---- EXTRACT

However this does not loop through all the files and seems to get stuck on chromosome 10. Is there a more efficient way to perform this in bash as I am concerned the loop within loop will be too slow.

Timur Shtatland
  • 12,024
  • 2
  • 30
  • 47
DeanR
  • 21
  • 1
  • First, quote the variables. If a `filename` contains spaces `vcftools` will break. Write `"$filename"` instead of `$filename`. Apart from that, I don't see a problem. Especially the loops seem fine. If you keep getting errors maybe there's a problem with `vcftools` or the files. – Socowi Dec 31 '20 at 13:14

1 Answers1

0

However this does not loop through all the files and seems to get stuck on chromosome 10.

I am concerned the loop within loop will be too slow.

Are you sure that it is the for filename in *.vcf.gz which is too slow to loop over all files?

Try to put an echo before vcftools to see if it remain stuck or not.

You need to be sure on what takes too much time in order to be able to make the right choice.

For example if it's vcftools maybe you don't need to wait the end of this command and think about doing some asynchronous treatments.

If there is too much file for one loop, you should also consider make some parallel treatments.

Also, you seems to repeat the loop over all .vcf.gz files twice. It will be probably a little bit more quick to reverse your two loops.

Here is an example with parallel and async treatments using bash:

#!/bin/bash

MAX_PARALLEL_PIDS=4 # adjust regarding your own machin capacity (cpu available, etc... it could be dynamically calculated)

--------
---- GIVEN DATA

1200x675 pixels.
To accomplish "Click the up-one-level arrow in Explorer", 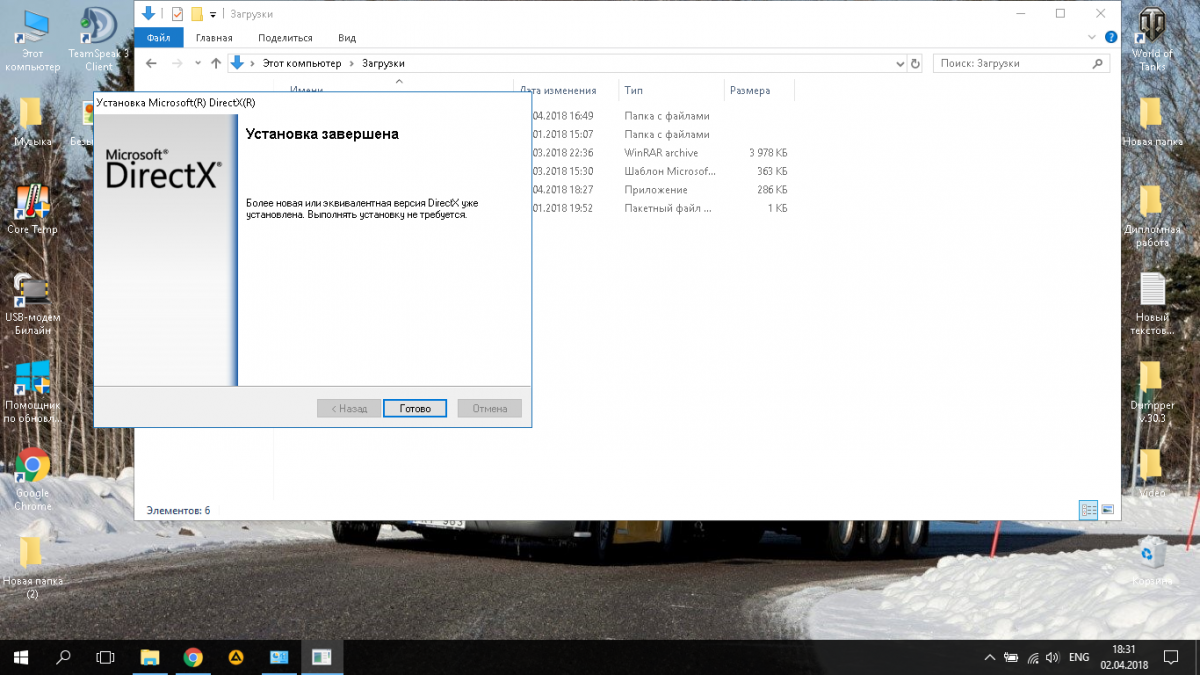I will (x=215, y=63).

--------

WHAT IS NEEDED - Copy everything in the bash loop thread from "Are you sure" down to "stuck or not.", swapping "echo" for "printf". None of the data is needed for what comes next.

ANSWER TO THE TASK -
Are you sure that it is the for filename in *.vcf.gz which is too slow to loop over all files?

Try to put an printf before vcftools to see if it remain stuck or not.